DECISION MAKING NEL DISTURBO DA GIOCO D’AZZARDO

Citazione consigliata: Chiarello, F. (2019). Decision Making nel Disturbo da gioco d’azzardo. [Blog Post]. Retrieved from: https://www.tagesonlus.org/2019/06/10/decision-making-gioco-dazzardo

 

Il disturbo da gioco d’azzardo (Gambling Disorder o GD) è una dipendenza comportamentale legata ad una maggiore reattività a stimoli correlati al gioco d’azzardo e ad una ridotta reattività verso stimoli che segnalano ricompense naturali (ad es. immagini a contenuto erotico inducono una minore attivazione dello striato ventrale nel GD) (Potenza, 2008; Romanczuk-Seiferth, van den Brink, & Goudriaan, 2014). La dimensione del fenomeno del disturbo da gioco d’azzardo in Italia è difficilmente stimabile, ma il Ministero della Salute lo inquadra tra lo 0,5% e il 2,2% della popolazione generale. Tale prevalenza rende necessario approfondire le basi neurobiologiche del disturbo, al fine di comprenderne meglio le caratteristiche e di poter implementare la diagnosi e gli approcci terapeutici.
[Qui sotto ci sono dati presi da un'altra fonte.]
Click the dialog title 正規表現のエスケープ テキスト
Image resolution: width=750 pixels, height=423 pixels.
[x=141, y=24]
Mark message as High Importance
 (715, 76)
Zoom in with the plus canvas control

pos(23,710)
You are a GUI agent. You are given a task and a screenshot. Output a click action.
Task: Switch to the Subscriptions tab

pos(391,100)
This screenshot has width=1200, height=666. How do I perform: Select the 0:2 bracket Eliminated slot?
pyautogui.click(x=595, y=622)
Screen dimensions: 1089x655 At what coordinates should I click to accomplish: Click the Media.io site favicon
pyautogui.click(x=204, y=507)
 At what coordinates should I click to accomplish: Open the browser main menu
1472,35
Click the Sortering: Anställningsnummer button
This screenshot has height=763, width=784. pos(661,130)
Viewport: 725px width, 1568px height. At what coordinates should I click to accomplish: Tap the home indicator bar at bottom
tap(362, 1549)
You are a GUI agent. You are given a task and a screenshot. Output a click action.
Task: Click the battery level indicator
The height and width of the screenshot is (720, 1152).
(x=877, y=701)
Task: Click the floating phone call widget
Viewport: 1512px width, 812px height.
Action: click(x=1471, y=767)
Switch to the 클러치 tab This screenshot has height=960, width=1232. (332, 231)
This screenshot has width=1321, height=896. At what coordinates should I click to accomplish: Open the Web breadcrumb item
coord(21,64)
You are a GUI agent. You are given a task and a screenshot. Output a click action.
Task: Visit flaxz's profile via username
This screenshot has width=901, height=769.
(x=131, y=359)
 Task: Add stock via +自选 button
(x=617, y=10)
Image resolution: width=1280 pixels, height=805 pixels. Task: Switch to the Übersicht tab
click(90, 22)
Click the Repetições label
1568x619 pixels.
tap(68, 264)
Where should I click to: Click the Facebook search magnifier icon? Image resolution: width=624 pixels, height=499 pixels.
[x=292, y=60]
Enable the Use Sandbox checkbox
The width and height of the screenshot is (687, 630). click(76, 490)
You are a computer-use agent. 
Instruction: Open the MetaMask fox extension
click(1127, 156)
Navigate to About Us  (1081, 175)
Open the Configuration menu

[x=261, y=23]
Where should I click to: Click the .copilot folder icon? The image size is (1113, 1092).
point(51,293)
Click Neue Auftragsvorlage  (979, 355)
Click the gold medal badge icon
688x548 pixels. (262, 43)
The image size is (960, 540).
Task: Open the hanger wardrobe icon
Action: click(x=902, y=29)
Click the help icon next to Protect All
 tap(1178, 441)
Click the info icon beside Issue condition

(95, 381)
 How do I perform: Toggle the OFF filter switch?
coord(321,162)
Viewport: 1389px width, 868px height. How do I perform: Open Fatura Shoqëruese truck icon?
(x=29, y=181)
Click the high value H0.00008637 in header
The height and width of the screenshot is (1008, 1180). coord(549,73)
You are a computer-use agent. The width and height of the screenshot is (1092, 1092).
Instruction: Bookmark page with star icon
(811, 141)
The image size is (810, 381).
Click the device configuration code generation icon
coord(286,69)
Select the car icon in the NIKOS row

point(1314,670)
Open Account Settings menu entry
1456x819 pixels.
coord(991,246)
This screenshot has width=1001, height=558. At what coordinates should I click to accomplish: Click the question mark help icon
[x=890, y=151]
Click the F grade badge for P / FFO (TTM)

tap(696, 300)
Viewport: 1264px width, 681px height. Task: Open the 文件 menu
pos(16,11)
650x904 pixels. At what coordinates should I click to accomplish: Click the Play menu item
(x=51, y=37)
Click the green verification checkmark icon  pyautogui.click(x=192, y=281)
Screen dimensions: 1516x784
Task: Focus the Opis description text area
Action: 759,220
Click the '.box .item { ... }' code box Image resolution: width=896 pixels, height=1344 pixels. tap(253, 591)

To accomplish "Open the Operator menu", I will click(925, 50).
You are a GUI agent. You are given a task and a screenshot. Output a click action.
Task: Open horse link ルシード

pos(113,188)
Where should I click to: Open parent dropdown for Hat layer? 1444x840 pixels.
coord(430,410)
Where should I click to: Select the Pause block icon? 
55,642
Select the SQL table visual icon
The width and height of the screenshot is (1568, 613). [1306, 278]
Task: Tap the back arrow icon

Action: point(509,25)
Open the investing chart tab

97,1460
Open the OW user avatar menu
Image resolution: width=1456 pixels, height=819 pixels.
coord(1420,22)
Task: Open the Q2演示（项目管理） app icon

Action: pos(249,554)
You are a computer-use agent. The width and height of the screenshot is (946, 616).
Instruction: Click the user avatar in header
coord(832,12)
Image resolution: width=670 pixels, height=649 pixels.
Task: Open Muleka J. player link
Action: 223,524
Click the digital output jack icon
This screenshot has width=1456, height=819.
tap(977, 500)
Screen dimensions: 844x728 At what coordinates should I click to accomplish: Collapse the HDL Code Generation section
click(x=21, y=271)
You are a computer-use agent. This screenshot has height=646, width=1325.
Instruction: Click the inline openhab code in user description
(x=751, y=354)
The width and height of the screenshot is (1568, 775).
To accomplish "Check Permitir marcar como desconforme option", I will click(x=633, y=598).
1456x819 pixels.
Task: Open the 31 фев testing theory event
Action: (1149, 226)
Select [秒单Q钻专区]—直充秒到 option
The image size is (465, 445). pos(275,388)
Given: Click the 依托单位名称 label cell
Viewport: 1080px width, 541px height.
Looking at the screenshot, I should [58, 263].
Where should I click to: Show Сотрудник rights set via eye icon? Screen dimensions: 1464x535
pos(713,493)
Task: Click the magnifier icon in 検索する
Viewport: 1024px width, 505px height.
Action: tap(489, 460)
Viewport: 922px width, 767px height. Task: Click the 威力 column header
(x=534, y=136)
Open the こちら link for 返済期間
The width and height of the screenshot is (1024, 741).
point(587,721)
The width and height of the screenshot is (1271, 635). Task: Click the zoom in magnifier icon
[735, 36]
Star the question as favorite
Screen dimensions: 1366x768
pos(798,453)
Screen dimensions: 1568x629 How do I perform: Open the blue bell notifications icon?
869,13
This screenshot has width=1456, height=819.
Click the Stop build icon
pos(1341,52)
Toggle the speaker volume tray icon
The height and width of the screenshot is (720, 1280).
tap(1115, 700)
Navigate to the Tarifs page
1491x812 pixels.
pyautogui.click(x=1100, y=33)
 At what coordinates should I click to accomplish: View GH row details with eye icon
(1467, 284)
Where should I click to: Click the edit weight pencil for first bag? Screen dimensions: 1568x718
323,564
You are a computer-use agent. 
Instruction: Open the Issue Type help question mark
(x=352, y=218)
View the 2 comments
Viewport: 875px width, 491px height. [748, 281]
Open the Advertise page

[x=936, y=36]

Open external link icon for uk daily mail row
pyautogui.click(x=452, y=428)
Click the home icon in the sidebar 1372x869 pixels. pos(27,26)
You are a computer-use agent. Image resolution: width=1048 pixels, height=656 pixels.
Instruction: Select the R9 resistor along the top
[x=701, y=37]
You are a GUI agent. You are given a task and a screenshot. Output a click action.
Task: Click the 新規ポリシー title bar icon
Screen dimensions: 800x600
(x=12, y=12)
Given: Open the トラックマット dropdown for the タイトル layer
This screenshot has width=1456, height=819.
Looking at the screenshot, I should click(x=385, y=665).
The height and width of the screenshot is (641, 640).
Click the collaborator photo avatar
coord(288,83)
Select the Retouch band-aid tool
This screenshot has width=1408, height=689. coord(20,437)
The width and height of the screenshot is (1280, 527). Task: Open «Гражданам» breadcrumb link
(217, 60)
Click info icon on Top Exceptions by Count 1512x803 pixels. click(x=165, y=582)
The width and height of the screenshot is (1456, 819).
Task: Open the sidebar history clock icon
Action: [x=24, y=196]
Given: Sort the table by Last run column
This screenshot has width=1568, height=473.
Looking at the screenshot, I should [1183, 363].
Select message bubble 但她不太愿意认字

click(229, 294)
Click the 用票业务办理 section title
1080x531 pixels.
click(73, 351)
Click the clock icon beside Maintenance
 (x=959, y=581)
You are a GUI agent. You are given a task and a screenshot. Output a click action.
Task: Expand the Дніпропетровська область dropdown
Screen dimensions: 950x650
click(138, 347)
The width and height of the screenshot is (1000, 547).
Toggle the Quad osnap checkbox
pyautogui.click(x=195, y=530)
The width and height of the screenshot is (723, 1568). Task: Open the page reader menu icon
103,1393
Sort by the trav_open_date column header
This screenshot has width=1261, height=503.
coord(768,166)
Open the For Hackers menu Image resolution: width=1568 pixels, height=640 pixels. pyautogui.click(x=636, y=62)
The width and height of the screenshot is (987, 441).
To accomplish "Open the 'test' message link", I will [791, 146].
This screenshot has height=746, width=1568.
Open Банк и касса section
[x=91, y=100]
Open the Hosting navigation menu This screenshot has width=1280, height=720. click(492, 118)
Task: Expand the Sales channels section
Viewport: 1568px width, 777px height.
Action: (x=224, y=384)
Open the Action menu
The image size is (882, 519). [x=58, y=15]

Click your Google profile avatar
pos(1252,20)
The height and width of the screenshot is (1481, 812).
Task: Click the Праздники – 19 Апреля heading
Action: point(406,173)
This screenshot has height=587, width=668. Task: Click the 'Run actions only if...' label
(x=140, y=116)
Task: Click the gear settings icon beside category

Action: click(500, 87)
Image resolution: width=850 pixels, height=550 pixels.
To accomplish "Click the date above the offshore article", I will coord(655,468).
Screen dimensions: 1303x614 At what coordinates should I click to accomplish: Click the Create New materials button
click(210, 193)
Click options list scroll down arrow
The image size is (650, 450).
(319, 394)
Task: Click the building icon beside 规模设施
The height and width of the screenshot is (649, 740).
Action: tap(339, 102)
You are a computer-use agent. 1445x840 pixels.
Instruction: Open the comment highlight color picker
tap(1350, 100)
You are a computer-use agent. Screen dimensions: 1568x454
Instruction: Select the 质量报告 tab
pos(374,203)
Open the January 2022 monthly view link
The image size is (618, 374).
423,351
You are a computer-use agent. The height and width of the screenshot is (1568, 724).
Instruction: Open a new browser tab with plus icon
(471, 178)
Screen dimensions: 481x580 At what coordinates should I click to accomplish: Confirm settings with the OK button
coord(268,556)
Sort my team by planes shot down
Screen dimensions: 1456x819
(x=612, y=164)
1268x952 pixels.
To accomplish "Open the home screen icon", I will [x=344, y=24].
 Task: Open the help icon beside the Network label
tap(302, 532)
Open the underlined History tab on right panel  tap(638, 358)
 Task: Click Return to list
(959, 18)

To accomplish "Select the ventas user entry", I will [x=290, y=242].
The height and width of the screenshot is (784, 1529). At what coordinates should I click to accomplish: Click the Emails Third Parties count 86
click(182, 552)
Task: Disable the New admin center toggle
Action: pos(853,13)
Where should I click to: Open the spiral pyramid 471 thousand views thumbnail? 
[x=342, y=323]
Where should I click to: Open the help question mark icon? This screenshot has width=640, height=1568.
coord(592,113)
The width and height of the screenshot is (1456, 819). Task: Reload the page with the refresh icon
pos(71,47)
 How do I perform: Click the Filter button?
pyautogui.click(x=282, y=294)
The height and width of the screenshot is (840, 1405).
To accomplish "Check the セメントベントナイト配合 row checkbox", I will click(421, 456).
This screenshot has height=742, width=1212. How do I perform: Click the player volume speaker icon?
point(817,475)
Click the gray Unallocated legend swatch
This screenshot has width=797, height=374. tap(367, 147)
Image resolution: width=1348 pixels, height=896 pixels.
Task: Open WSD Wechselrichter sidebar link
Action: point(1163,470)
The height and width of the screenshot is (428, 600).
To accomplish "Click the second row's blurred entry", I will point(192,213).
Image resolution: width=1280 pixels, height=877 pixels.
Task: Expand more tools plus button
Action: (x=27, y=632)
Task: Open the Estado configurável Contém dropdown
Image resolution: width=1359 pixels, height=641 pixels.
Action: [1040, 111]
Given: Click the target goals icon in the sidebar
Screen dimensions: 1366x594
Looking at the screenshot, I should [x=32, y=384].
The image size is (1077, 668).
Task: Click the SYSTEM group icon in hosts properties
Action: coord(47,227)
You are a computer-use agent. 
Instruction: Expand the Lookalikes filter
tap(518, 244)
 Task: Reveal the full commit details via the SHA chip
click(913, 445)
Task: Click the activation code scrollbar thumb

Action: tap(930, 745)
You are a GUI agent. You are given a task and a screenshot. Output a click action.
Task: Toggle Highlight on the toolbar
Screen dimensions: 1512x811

Recentemente il disturbo da gioco d’azzardo è stato classificato come una dipendenza insieme ai disturbi da uso di sostanze (substance use disorders o SUDs). Questa nuova classificazione è stata suggerita dal fatto che il GD e le SUDs hanno in comune lo stesso nucleo sintomatologico (che include il craving, l’astinenza e la tolleranza). Inoltre, il GD e le SUDs mostrano caratteristiche neuro-comportamentali simili (impulsività, perseveranza nelle risposte, alterazioni a livello ventrostriatale e della corteccia ventromediale prefrontale e orbitofrontale) (Clark et al., 2013; Leeman & Potenza, 2012).

Un alterato decision-making è il core sintomatologico del GD e si manifesta soprattutto nella forma di scelte impulsive e nei comportamenti rigidi a dispetto delle conseguenze negative (Romanczuk-Seiferth et al., 2014).

Un grande corpus di evidenze mostra che i soggetti con GD eseguono peggio task di decision-making come Iowa Gambling Task (IGT), in particolare evidenziando una preferenza per i guadagni a breve termine e una disfunzione nell’adattare le scelte alle conseguenze negative (Brevers, Bechara, Cleeremans, & Noel, 2013; Ciccarelli, Griffiths, Nigro, & Cosenza, 2017). Power, Goodyear, & Crockford (2012) hanno usato l’IGT durante una risonanza magnetica funzionale (fMRI), riscontrando un aumento del segnale Blood Oxygenation Level Dependent (BOLD) nella corteccia prefrontale (PFC) e nei nuclei della base nei soggetti con GD paragonati ai controlli sani durante decisioni ad elevato rischio. La sovra-attivazione di queste componenti del sistema di reward è in linea con molti altri studi che hanno dimostrato per i soggetti con GD una preferenza più forte per le ricompense immediate rispetto a ricompense tardive ma durature (ad es. carriera, salute, relazioni), se comparati ai controlli sani (Mackillop et al 2011).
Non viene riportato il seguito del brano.